■ EXERCISE REQUIREMENTS:
What is needed here is an exact transcription of all the entries.
==============================
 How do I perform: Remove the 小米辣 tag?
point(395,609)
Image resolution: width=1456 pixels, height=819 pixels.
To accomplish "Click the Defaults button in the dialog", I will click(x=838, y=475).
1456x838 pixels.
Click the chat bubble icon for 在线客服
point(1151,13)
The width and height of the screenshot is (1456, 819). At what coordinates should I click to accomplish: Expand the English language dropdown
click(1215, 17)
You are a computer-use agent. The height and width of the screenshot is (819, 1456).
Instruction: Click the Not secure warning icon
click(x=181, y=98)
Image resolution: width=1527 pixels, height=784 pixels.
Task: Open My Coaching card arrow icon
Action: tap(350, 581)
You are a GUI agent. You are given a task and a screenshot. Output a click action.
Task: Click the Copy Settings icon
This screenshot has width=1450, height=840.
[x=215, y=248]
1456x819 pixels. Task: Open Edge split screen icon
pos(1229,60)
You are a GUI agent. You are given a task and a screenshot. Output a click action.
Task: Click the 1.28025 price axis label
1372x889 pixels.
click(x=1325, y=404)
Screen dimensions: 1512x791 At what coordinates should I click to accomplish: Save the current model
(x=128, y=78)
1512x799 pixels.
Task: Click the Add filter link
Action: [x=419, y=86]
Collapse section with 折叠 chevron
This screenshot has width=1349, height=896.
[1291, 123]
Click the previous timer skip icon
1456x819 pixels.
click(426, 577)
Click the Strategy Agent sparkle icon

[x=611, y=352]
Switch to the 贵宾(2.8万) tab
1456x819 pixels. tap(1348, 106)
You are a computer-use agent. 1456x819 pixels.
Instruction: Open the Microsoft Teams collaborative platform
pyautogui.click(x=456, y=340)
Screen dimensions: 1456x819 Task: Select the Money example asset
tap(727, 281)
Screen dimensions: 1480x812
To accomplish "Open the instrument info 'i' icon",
==============================
■ WORKED SOLUTION:
 How do I perform: Remove the 小米辣 tag?
point(395,609)
Image resolution: width=1456 pixels, height=819 pixels.
To accomplish "Click the Defaults button in the dialog", I will click(x=838, y=475).
1456x838 pixels.
Click the chat bubble icon for 在线客服
point(1151,13)
The width and height of the screenshot is (1456, 819). At what coordinates should I click to accomplish: Expand the English language dropdown
click(1215, 17)
You are a computer-use agent. The height and width of the screenshot is (819, 1456).
Instruction: Click the Not secure warning icon
click(x=181, y=98)
Image resolution: width=1527 pixels, height=784 pixels.
Task: Open My Coaching card arrow icon
Action: tap(350, 581)
You are a GUI agent. You are given a task and a screenshot. Output a click action.
Task: Click the Copy Settings icon
This screenshot has width=1450, height=840.
[x=215, y=248]
1456x819 pixels. Task: Open Edge split screen icon
pos(1229,60)
You are a GUI agent. You are given a task and a screenshot. Output a click action.
Task: Click the 1.28025 price axis label
1372x889 pixels.
click(x=1325, y=404)
Screen dimensions: 1512x791 At what coordinates should I click to accomplish: Save the current model
(x=128, y=78)
1512x799 pixels.
Task: Click the Add filter link
Action: [x=419, y=86]
Collapse section with 折叠 chevron
This screenshot has width=1349, height=896.
[1291, 123]
Click the previous timer skip icon
1456x819 pixels.
click(426, 577)
Click the Strategy Agent sparkle icon

[x=611, y=352]
Switch to the 贵宾(2.8万) tab
1456x819 pixels. tap(1348, 106)
You are a computer-use agent. 1456x819 pixels.
Instruction: Open the Microsoft Teams collaborative platform
pyautogui.click(x=456, y=340)
Screen dimensions: 1456x819 Task: Select the Money example asset
tap(727, 281)
Screen dimensions: 1480x812
To accomplish "Open the instrument info 'i' icon",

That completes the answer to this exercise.